## Task item:
Within the listing below, the lines to output run from the one containing "[A ​Court of" through the one containing "С полочкой (128, 881)"; copy them exactly and nothing else.

======== Data in this exercise ========

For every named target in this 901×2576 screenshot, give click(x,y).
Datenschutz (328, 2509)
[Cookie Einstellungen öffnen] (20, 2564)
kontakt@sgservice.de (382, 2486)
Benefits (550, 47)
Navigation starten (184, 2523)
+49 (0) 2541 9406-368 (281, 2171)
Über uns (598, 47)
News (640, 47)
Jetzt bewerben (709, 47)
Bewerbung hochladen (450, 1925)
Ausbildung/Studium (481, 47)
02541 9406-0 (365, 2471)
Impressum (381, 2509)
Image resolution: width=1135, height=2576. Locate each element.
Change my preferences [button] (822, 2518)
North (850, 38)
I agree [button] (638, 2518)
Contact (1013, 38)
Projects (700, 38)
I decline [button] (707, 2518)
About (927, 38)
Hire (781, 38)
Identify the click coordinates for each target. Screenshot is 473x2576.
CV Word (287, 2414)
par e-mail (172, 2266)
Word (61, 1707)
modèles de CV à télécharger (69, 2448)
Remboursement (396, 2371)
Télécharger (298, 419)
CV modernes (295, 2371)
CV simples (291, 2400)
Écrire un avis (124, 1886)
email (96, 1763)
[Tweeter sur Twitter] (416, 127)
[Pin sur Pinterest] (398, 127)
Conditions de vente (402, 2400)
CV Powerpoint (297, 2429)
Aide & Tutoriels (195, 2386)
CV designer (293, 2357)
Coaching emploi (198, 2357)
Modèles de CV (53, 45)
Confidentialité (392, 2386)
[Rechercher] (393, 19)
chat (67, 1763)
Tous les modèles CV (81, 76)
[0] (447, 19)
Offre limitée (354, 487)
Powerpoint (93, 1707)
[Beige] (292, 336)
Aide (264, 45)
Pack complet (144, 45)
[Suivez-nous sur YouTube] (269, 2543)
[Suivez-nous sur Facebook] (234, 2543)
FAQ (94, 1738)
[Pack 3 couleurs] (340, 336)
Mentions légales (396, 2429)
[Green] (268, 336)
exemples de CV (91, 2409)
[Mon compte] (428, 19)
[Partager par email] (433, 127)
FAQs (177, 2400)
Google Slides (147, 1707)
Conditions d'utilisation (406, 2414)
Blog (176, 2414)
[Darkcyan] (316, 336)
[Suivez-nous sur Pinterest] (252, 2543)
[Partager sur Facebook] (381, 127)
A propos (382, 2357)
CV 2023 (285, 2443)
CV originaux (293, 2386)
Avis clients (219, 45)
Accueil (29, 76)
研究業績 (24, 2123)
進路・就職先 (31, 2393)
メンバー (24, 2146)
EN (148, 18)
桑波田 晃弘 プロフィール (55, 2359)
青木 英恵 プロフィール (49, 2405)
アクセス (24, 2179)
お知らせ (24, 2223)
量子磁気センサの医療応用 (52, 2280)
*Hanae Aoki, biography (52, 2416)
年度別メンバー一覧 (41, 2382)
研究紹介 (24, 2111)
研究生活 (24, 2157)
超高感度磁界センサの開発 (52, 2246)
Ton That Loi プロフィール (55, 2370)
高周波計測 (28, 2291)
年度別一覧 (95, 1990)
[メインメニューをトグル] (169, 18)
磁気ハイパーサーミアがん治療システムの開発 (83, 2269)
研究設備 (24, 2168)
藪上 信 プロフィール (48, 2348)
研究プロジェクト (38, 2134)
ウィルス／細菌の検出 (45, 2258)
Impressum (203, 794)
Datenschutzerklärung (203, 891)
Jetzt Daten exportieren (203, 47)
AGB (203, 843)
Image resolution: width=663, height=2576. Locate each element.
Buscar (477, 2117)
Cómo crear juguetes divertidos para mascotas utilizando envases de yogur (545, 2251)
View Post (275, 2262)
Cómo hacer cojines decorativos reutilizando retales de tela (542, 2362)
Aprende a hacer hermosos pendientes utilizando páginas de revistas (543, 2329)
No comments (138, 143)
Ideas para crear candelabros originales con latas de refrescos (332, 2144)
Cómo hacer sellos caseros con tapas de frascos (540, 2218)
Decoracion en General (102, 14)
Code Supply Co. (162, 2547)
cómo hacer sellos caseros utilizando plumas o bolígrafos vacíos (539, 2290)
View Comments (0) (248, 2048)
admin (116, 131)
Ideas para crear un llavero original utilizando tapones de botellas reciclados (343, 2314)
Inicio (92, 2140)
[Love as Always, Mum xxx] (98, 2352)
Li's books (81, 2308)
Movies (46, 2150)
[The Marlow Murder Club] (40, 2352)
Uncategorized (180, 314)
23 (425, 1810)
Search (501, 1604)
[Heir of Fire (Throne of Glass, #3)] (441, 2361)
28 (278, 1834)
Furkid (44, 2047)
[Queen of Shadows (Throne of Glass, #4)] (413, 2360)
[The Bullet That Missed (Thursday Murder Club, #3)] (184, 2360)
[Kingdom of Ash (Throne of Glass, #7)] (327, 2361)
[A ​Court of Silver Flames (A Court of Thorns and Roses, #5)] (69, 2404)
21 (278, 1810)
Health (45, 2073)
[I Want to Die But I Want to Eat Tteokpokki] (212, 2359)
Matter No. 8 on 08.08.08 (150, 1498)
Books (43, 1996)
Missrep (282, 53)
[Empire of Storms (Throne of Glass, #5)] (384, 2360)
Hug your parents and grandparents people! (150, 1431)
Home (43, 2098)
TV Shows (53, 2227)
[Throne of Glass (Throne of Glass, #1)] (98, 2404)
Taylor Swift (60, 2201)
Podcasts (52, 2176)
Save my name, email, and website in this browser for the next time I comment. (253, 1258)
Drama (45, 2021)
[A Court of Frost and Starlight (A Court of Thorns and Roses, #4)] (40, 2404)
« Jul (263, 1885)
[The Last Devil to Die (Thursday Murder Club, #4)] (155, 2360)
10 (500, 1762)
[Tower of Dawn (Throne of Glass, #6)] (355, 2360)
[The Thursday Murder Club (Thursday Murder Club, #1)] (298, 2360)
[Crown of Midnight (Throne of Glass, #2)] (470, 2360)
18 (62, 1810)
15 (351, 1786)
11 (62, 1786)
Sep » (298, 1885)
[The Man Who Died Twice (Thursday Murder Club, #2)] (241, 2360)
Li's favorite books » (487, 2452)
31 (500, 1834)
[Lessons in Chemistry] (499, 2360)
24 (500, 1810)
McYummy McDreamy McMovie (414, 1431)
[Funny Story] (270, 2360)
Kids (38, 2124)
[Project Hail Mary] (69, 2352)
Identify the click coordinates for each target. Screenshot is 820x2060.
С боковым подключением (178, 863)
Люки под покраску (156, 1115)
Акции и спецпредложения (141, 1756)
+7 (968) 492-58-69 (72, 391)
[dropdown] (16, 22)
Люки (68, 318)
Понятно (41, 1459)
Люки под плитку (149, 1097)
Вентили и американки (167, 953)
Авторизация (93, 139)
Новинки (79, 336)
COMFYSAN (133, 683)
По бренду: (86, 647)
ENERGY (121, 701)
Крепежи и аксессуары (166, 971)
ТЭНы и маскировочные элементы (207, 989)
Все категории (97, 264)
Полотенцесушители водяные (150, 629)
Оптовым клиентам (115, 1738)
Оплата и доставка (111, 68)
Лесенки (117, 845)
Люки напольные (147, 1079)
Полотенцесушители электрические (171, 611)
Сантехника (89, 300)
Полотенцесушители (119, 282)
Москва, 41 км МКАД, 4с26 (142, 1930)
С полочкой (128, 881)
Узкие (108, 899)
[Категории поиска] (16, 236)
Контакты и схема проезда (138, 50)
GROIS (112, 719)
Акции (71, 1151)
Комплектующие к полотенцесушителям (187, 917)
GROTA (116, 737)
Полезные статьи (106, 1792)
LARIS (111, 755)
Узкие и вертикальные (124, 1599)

========

## Task result:
[A ​Court of Silver Flames (A Court of Thorns and Roses, #5)] (69, 2404)
21 (278, 1810)
Health (45, 2073)
[I Want to Die But I Want to Eat Tteokpokki] (212, 2359)
Matter No. 8 on 08.08.08 (150, 1498)
Books (43, 1996)
Missrep (282, 53)
[Empire of Storms (Throne of Glass, #5)] (384, 2360)
Hug your parents and grandparents people! (150, 1431)
Home (43, 2098)
TV Shows (53, 2227)
[Throne of Glass (Throne of Glass, #1)] (98, 2404)
Taylor Swift (60, 2201)
Podcasts (52, 2176)
Save my name, email, and website in this browser for the next time I comment. (253, 1258)
Drama (45, 2021)
[A Court of Frost and Starlight (A Court of Thorns and Roses, #4)] (40, 2404)
« Jul (263, 1885)
[The Last Devil to Die (Thursday Murder Club, #4)] (155, 2360)
10 (500, 1762)
[Tower of Dawn (Throne of Glass, #6)] (355, 2360)
[The Thursday Murder Club (Thursday Murder Club, #1)] (298, 2360)
[Crown of Midnight (Throne of Glass, #2)] (470, 2360)
18 (62, 1810)
15 (351, 1786)
11 (62, 1786)
Sep » (298, 1885)
[The Man Who Died Twice (Thursday Murder Club, #2)] (241, 2360)
Li's favorite books » (487, 2452)
31 (500, 1834)
[Lessons in Chemistry] (499, 2360)
24 (500, 1810)
McYummy McDreamy McMovie (414, 1431)
[Funny Story] (270, 2360)
Kids (38, 2124)
[Project Hail Mary] (69, 2352)
Identify the click coordinates for each target. Screenshot is 820x2060.
С боковым подключением (178, 863)
Люки под покраску (156, 1115)
Акции и спецпредложения (141, 1756)
+7 (968) 492-58-69 (72, 391)
[dropdown] (16, 22)
Люки (68, 318)
Понятно (41, 1459)
Люки под плитку (149, 1097)
Вентили и американки (167, 953)
Авторизация (93, 139)
Новинки (79, 336)
COMFYSAN (133, 683)
По бренду: (86, 647)
ENERGY (121, 701)
Крепежи и аксессуары (166, 971)
ТЭНы и маскировочные элементы (207, 989)
Все категории (97, 264)
Полотенцесушители водяные (150, 629)
Оптовым клиентам (115, 1738)
Оплата и доставка (111, 68)
Лесенки (117, 845)
Люки напольные (147, 1079)
Полотенцесушители электрические (171, 611)
Сантехника (89, 300)
Полотенцесушители (119, 282)
Москва, 41 км МКАД, 4с26 (142, 1930)
С полочкой (128, 881)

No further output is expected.